■ Exercise set
A - According to the excerpt on loan losses, why did non-performing loans rise during the third quarter of 2018? Answer in one to three sentences.
B - In the excerpt on loan losses, what were total non-performing assets at September 30, 2018?
# start of Page excerpt
The provision for loan losses was ($0.7) million for the third quarter of 2018, a decrease of $0.1 million from the ($0.6) million provision for loan losses for the third quarter of 2017.  The provision for loan losses decreased primarily because of payments on certain adversely classified commercial loans between the periods. Total non-performing assets were $5.9 million at September 30, 2018, an increase of $2.2 million, or 58.1%, from $3.7 million at June 30, 2018.  Non-performing loans increased $2.5 million and foreclosed and repossessed assets decreased $0.3 million during the third quarter of 2018.  The increase in the non-performing loans was primarily related to a $2.2 million loan relationship that was downgraded during the third quarter of 2018. 

A reconciliation of the Company’s allowance for loan losses for the quarters ended September 30, 2018 and 2017 is summarized as follows:

       
 (Dollars in thousands)   2018  2017  
 Balance at June 30,$9,328 $10,045  
 Provision (652) (581) 
 Charge offs:      
 Single family 0  (6) 
 Consumer (16) (45) 
 Commercial business (15) (300) 
 Recoveries 187  164  
 Balance at September 30,$8,832 $9,277  
        
 Allocated to:      
 General allowance$7,771 $8,139  
 Specific allowance 1,061  1,138  
  $8,832 $9,277  
        
 

The following table summarizes the amounts and categories of non-performing assets in the Bank’s portfolio and loan delinquency information as of the end of the two most recently completed quarters and December 31, 2017.
# end of Page excerpt
# start of Provided records
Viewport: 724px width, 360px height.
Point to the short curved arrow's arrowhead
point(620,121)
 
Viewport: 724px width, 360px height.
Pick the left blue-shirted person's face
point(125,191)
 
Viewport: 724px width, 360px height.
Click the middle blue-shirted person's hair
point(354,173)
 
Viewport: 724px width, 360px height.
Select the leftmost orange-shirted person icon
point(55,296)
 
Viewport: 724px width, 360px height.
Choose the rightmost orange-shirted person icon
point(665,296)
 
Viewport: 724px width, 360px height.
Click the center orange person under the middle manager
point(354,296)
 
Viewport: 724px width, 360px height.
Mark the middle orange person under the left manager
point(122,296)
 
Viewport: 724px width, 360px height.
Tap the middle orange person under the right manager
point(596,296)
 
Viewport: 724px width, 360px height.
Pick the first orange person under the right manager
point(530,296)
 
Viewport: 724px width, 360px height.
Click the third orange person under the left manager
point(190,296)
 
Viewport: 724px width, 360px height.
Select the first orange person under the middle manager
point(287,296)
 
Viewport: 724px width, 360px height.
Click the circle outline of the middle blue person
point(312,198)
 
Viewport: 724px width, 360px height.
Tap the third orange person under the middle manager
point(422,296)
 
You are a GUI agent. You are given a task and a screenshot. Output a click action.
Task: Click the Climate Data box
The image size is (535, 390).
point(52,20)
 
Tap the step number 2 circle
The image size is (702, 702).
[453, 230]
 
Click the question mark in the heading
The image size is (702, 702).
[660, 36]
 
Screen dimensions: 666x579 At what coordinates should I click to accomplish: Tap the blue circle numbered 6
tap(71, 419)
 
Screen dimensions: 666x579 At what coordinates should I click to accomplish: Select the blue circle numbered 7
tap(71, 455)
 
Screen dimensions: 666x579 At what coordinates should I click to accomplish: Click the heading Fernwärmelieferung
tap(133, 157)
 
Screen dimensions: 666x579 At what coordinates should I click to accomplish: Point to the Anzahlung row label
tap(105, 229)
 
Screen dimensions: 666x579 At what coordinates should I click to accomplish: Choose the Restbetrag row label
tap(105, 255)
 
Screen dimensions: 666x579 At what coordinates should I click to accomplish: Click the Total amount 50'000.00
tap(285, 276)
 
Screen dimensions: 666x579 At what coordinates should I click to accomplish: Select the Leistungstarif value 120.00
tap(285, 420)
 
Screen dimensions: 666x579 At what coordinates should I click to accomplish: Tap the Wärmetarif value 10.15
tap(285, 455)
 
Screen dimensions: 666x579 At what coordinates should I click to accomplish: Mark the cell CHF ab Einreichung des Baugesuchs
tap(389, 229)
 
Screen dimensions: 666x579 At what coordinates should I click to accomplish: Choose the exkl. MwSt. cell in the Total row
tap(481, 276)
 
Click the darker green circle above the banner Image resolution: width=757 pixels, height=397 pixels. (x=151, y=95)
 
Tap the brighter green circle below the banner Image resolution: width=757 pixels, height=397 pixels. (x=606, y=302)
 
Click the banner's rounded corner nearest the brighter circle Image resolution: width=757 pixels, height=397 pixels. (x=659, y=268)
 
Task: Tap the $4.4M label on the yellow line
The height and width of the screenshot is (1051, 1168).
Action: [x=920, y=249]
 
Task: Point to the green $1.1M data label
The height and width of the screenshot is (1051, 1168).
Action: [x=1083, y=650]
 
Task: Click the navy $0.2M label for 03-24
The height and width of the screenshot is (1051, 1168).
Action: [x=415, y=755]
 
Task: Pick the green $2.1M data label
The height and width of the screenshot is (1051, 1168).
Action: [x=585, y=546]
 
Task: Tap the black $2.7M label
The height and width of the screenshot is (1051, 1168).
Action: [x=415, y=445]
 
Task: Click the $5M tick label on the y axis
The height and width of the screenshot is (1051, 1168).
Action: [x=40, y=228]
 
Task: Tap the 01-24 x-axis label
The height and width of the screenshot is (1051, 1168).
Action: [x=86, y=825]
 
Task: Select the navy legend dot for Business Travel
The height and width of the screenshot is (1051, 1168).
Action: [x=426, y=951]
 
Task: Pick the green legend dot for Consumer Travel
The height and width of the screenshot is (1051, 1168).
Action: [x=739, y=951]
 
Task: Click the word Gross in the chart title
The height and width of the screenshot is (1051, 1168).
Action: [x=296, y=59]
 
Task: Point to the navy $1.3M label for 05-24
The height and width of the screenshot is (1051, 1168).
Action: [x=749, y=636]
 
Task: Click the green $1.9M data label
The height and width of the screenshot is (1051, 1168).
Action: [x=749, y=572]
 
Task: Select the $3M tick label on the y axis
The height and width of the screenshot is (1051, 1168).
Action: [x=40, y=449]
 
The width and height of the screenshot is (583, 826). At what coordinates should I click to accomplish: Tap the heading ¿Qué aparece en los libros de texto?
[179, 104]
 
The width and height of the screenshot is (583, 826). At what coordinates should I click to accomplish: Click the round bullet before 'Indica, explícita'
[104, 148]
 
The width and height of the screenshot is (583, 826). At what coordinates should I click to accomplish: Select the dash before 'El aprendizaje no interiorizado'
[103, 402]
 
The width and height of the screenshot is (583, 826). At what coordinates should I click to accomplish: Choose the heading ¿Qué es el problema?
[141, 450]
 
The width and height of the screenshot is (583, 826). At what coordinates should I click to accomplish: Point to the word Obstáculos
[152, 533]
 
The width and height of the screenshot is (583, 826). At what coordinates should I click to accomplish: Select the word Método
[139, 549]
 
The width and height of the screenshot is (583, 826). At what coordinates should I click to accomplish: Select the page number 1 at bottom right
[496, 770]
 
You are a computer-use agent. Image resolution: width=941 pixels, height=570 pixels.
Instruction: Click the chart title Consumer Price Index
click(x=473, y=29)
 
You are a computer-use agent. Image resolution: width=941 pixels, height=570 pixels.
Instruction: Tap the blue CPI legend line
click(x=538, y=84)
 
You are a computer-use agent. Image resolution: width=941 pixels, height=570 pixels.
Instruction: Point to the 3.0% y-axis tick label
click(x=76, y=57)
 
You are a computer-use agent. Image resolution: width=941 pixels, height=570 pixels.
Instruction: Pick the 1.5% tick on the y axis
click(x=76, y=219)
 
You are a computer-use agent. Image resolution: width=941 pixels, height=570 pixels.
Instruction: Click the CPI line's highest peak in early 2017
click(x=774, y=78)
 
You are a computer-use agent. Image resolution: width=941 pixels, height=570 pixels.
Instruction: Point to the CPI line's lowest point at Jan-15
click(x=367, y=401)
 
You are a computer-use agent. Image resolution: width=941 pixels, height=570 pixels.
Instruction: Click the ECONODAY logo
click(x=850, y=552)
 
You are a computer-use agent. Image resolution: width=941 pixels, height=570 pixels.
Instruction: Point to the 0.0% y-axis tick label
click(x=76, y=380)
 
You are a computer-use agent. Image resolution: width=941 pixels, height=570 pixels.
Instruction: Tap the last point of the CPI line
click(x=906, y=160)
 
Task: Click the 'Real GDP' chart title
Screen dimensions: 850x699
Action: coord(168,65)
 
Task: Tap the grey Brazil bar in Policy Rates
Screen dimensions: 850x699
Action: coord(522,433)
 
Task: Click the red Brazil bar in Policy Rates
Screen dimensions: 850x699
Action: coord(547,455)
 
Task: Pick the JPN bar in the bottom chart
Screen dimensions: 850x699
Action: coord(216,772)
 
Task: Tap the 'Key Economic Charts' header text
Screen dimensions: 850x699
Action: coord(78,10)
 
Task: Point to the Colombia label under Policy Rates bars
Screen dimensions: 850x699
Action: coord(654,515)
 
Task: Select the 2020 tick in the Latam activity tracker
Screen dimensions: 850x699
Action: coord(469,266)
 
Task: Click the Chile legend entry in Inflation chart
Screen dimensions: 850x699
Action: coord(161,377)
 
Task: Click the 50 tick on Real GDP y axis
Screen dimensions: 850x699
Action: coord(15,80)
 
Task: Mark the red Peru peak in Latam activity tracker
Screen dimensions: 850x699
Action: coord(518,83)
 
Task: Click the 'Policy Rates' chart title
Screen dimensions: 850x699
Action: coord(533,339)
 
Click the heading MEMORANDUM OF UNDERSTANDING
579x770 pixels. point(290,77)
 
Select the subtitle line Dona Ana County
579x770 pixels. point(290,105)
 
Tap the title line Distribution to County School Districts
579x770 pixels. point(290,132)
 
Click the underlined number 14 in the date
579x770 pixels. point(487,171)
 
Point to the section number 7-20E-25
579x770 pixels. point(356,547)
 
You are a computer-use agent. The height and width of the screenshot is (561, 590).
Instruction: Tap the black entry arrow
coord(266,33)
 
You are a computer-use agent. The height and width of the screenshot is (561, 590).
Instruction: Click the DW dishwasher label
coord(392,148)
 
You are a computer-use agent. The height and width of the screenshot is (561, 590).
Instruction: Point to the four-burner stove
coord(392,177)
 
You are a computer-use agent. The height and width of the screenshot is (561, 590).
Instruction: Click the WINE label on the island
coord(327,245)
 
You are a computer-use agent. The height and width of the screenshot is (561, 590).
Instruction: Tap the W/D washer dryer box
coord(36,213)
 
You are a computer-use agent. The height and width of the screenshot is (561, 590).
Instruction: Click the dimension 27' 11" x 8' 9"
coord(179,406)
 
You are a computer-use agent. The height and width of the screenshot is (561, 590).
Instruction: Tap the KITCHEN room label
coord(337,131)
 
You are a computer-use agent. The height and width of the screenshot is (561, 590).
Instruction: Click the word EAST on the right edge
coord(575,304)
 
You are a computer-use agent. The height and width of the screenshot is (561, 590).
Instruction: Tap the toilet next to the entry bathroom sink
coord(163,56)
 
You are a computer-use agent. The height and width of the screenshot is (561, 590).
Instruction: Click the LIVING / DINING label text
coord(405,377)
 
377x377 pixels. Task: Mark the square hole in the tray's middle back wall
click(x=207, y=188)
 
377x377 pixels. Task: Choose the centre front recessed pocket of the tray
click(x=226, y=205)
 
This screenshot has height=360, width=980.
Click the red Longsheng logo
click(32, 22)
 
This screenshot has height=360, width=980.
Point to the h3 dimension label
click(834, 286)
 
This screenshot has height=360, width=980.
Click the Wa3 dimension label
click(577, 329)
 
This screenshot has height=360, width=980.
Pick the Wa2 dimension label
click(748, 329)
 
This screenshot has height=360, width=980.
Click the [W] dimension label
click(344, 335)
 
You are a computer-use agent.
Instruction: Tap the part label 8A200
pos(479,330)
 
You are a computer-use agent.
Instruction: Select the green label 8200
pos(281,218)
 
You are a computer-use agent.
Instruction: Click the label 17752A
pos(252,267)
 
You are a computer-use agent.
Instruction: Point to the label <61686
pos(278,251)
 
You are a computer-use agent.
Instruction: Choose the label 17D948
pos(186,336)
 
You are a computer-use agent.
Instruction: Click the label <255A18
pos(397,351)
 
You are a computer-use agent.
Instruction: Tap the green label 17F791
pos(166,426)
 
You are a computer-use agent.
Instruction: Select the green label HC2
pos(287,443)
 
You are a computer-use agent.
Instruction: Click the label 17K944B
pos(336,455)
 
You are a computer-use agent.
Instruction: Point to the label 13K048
# end of Provided records
■ Task-by-task results
A - The increase in non-performing loans came mainly from a $2.2 million loan relationship that was downgraded during the third quarter of 2018.

B - $5.9 million.